If a serious disaster, such as a fire, occurs it may not be possible to use the site, in which case an alternate site is needed. For larger companies, relocating the entire operation at a moment's notice is no easy feat; in some cases, this could prove to be impossible . Disaster recovery terminology defines three types of alternate sites, depending on the state of readiness ”hot, warm, and cold sites:

• Hot site ”This is essentially an alternate site that is ready for business. It includes sufficient hardware, networking, and so on so that it is capable of providing immediate backup support to the business. In a distributed clustered environment, where the operation is mirrored at each node location, the transition to another site is much less painful.

• Warm site ”The warm site is not as prepared as the hot site, but it is partially equipped with hardware and networking. Greater effort is required to achieve operational status, but generally the company could be up and running within 48 hours of a major disaster.

• Cold site ”This could be empty commercial space belonging to the company, or even a mobile trailer, for example, providing electricity, a controlled environment, and communications access. The space is used to install, configure, and operate replacement systems.

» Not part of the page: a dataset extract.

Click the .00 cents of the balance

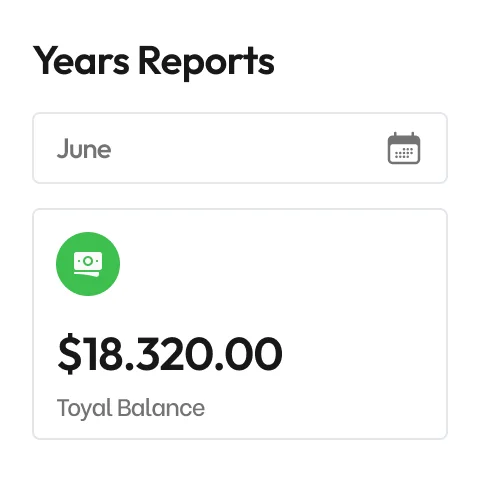click(x=249, y=354)

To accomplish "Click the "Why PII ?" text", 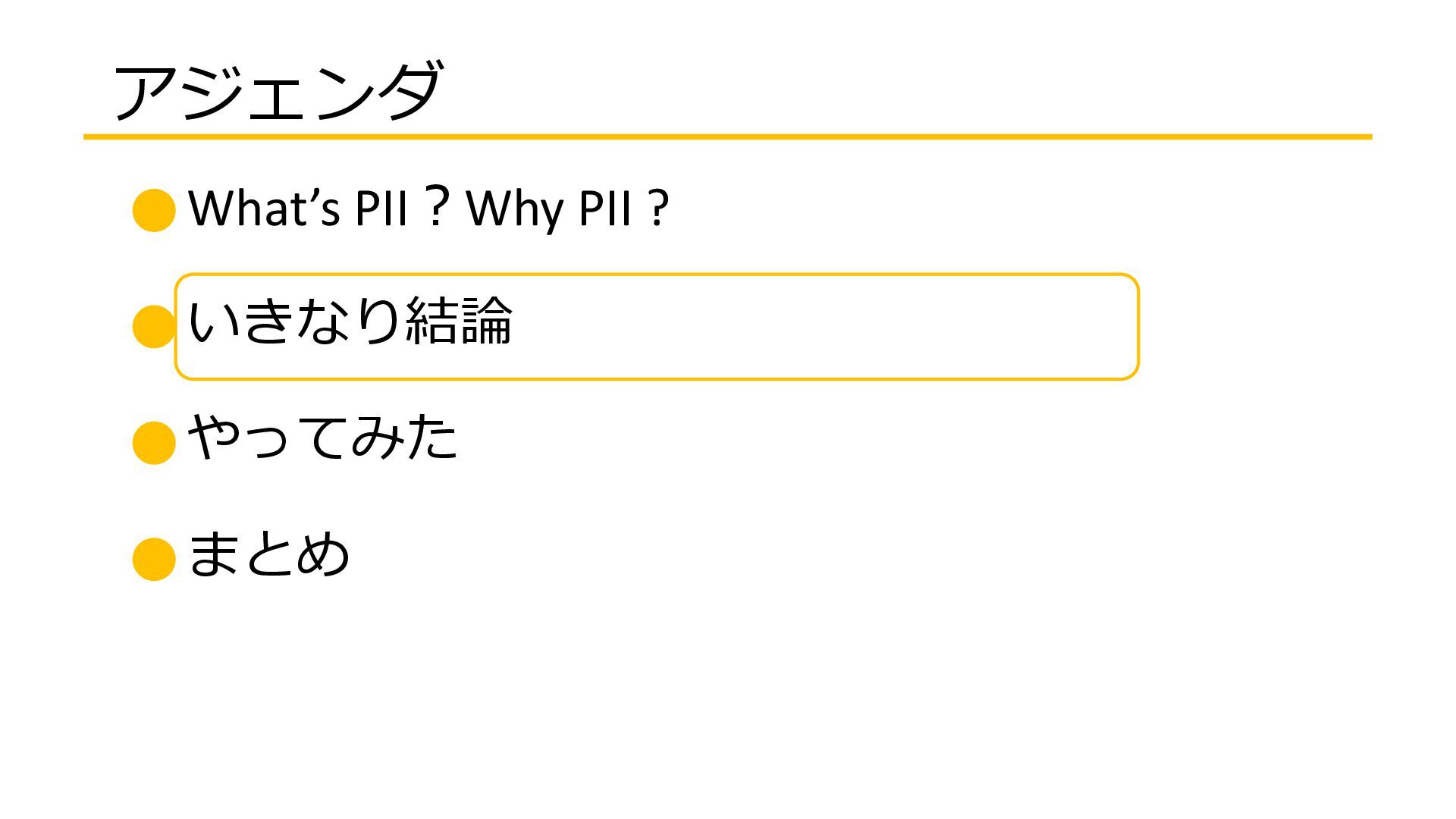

As an alternative to providing its own alternate site, a company can make use of a third-party company that specializes in disaster recovery. A prime example for Sun computer networks is Sungard Recovery Services, Inc. (http://www.e-recovery.com), the world leader in enterprise recovery solutions. With a network of so-called megacenters across the United States, Sungard provides continuous support on a 24x7 basis for companies during a disaster situation. Sungard was notably active during the World Trade Center bombing , Hurricane Floyd, and the San Francisco earthquake, to name a few. Its facility in Philadelphia is the largest of its kind in the world, comprising more than 350,000 square feet of usable operations space. Figure 7.2 shows a picture from the Sungard Web site of the second-floor space.

Not only does Sungard provide the space for a company's recovery, but it can also provide the systems, including the complete range of Sun servers, right up to the E10000, Sun's flagship server. Office space for the continuity of business is included in addition to the space for the systems themselves . Sungard also offers a fleet of mobile Metrocenters in most metropolitan areas that can be delivered to the company's site within 48 hours and that accommodate an office environment of approximately 50 people. Figure 7.3 shows what a Metrocenter looks like.

Sungard is ideal for large companies running business-critical applications, requiring continuous 24x7 access. The company has high-availability facilities to ensure, as far as possible, that the business survives the aftermath of a major disaster.

Emergency Replacement and Spares

Of course, an alternate site is necessary only in the event of a major disaster that destroys the current site or makes it unserviceable. An option that provides contingency when components of a server or network fail is to establish an agreement with the provider of the support contract, if it isn't with Sun themselves, so that a fast-track replacement of critical components can be delivered. For the simpler field- replaceable units, such as disk modules, controller cards, memory, and so on, it might be desirable to hold a stock of emergency spares.